Task requirements: Work through the records below, line by line, and say how many lines include "will", with nothing else.

(Material provided begins)

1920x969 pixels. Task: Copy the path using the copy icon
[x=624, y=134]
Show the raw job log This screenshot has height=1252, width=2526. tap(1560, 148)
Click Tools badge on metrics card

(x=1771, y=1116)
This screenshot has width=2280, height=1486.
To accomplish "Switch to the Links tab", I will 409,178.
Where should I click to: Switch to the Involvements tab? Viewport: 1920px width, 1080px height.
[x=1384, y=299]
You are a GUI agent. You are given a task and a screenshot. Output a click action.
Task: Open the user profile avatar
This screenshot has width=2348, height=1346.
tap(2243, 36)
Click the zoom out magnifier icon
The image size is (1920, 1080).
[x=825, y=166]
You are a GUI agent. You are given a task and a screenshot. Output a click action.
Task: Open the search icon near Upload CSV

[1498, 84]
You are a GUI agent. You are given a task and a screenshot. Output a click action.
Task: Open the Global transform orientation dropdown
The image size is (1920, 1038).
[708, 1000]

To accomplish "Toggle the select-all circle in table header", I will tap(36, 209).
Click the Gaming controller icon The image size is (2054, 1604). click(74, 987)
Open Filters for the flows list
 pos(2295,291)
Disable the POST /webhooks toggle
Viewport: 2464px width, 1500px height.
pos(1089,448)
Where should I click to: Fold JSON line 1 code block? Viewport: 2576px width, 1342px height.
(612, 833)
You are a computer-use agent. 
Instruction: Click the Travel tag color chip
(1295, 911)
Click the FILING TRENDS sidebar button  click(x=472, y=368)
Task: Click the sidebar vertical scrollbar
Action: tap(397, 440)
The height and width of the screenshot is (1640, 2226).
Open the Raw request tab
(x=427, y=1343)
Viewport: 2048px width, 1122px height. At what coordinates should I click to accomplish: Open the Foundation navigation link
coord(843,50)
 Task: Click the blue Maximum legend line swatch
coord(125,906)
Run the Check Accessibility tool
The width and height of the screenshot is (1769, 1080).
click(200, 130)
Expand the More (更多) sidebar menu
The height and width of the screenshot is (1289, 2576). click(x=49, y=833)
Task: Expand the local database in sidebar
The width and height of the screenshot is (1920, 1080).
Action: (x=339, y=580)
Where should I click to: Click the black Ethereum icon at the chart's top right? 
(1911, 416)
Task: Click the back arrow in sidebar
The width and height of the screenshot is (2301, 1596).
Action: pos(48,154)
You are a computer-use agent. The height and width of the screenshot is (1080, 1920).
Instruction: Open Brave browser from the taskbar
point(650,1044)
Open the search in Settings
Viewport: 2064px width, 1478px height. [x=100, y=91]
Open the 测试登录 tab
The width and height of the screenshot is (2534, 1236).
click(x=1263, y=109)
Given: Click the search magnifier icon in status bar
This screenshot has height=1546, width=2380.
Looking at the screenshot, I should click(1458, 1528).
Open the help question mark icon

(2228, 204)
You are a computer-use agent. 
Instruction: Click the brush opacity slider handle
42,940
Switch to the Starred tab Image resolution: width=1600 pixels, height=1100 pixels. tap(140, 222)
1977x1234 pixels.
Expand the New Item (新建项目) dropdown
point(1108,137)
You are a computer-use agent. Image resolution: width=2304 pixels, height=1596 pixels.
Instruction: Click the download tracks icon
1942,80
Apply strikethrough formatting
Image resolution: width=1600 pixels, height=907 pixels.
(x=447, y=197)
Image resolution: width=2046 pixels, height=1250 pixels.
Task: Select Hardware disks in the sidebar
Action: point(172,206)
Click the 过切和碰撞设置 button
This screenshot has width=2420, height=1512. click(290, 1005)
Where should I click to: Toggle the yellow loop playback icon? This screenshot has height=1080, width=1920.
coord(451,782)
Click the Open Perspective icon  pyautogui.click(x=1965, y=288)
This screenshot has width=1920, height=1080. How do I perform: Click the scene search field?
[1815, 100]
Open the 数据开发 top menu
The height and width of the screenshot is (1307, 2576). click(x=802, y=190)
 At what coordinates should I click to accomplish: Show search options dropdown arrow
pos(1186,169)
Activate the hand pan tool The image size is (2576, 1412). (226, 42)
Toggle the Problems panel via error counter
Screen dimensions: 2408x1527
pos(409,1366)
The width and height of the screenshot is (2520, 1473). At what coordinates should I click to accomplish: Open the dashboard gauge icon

(Material provided ends)

Answer to the exercise: 2